Selasa, 30 Desember 2014

Bakul Tepo vs Bakul Bakso


Suatu hari saat dalam perjalanan pulang ke rumah ibu saya, kami singgah sebentar di SPBU seputar Caruban Madiun. Agenda utamanya sih ke toilet, maklumlah cewek-cewek yang bersama dalam perjalanan saya ini nggak betah-betah banget kalau jalan 1-2 jam tanpa mampir toilet. Syukurlah SPBU di Indonesia ini rata2 cukup komplit, karena selain pom BBM-nya, juga ada toilet, mushola, dan toko, sehingga tak susah2 amat kalo ada hajat hidup yg harus ditunaikan.

Seperti halnya SPBU yg kami singgahi kali ini pun juga komplit demikian, plus pedagang yg "nunut" buka lapak utk jualan jeruk, bakso, penthol dan tepo (tepo ini semacam lontong, khas madiun dan sekitarnya, bentuk bungkusnya segitiga, tidak silinder. Tapi isi, rasa dan daun pisang utk bungkusnya pun sama dengan lontong. Biasanya sbg paduan makan pecel khas madiun dalam porsi kecil).

Selepas menunaikan keperluan, saya tertarik dengan tepo plus ote-ote yg kebetulan dijajakan seorang nenek sepuh di sebelah toko SPBU tsb. Jadilah saya mampir ke beliau untuk membeli tepo tsb. Cukup murah karena sebungkusnya cuman 1.500 rupiah. Namun saya perlu dua bungkus utk benar2 bisa mengatakan pujian "mak nyuuuus" ala pak Bondan, "̮ ƗƗɐƗƗɐƗƗɐƗƗɐƗƗɐƗƗɐ"̮

Selagi saya menikmati bungkusan yg pertama, obrolan saya dg nenek bakul tepo ini pun dimulai. Berawal dari asal rumah beliau, siapa yg memasak tepo tsb, sampai kemudian beliau memberi nasehat yg menarik bagi saya.

"Le, le ... Ojo tuku ning bakul bakso sing kuwi. Mendhing sing ngarep toko kae wae. (Jangan beli ke penjual bakso yang itu, mendingan yg di depan toko itu saja)" begitu kata beliau sambil menunjuk bakul bakso yg dimaksud.

"Kenapa Mbah?" Tanya saya

"Wonge kuwi nyrandu (orangnya itu galak)!" Jawab beliau.

Saya pun tertawa terkekeh mendengar jawaban beliau, kemudian bertanya lagi, "Apa njenengan juga digalaki to Mbah?"

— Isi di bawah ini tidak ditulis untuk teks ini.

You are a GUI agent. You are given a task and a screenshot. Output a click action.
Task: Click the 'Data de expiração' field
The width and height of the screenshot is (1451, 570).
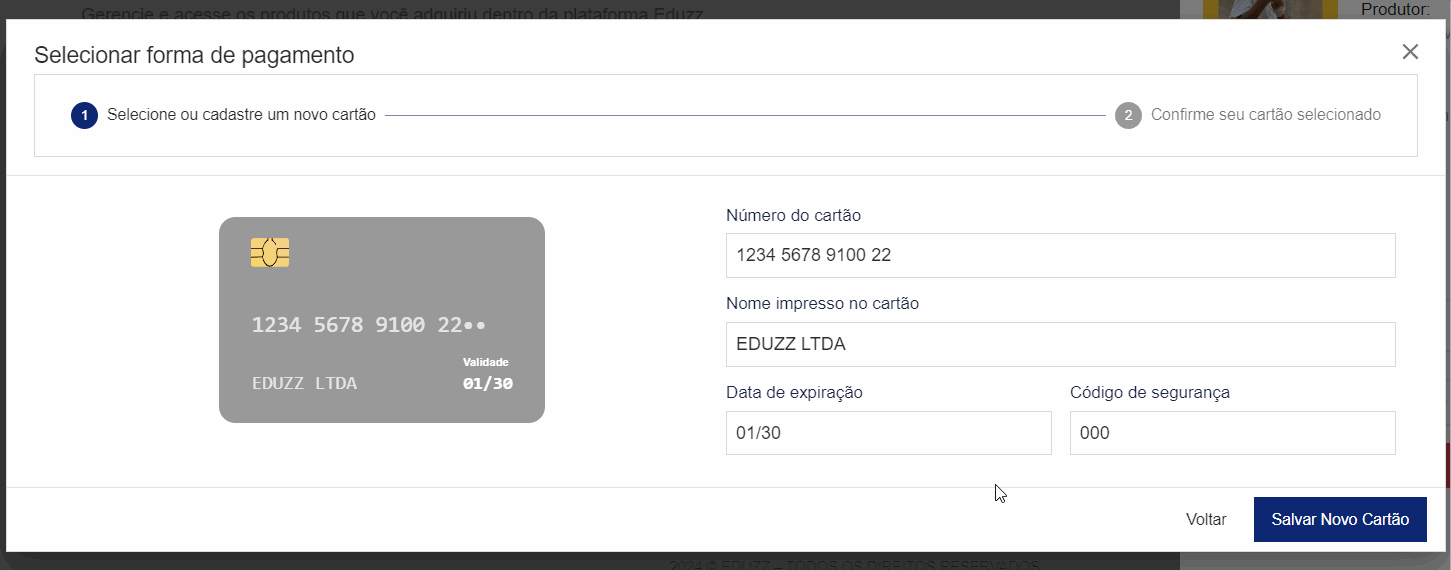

Kemudian beliau menceritakan pengalaman pahitnya ketika sekali-kalinya beli bakso ke pedagang yg dimaksud yg ternyata tidak diperlakukan sbg konsumen semestinya (ingat kan, "Customer is a King/Queen"), bahkan "digalaki" tadi.

Hanya sekali saja tindakan itu terjadi, dan seolah-olah hanya kepada konsumen dari kalangan yg kurang berarti, namun efeknya luar biasa kepada pemasarannya di kemudian hari.

"Saben tiyang tumbas nopo nggih njenengan critani ngaten to Mbah (setiap pembeli apakah Anda beritahu seperti ini)?" Tanya saya yang diiyakan oleh beliau.

Dan benar memang saya lihat pedagang bakso tsb sepi-sepi saja, kalah ramai dengan pedagang bakso yg di depan toko seperti yg ditunjukkan nenek ini tadi.

Bisa dibayangkan saja, jika setiap hari dari mulut nenek tsb menginformasikan "black campaign" ke minimal 10 pembelinya, sungguh menjadi kampanye efektif utk mematikan pemasaran pedagang bakso tsb.

Pesan moral yang bisa kita ambil, bahwa satu perbuatan baik/buruk kita kepada orang lain, dapat memberi efek lanjut yg lebih besar sebagai balasan perbuatan tsb, baik langsung maupun tidak langsung, shg tidak semestinya kita memperlakukan seseorang (siapa pun mereka) dengan cara merendahkannya. Puji atau hormatilah mereka, shg martabat mereka lebih terjaga atau bahkan lebih Anda muliakan.


Selamat pagi Kawan, selamat berlibur puuuuaanjang!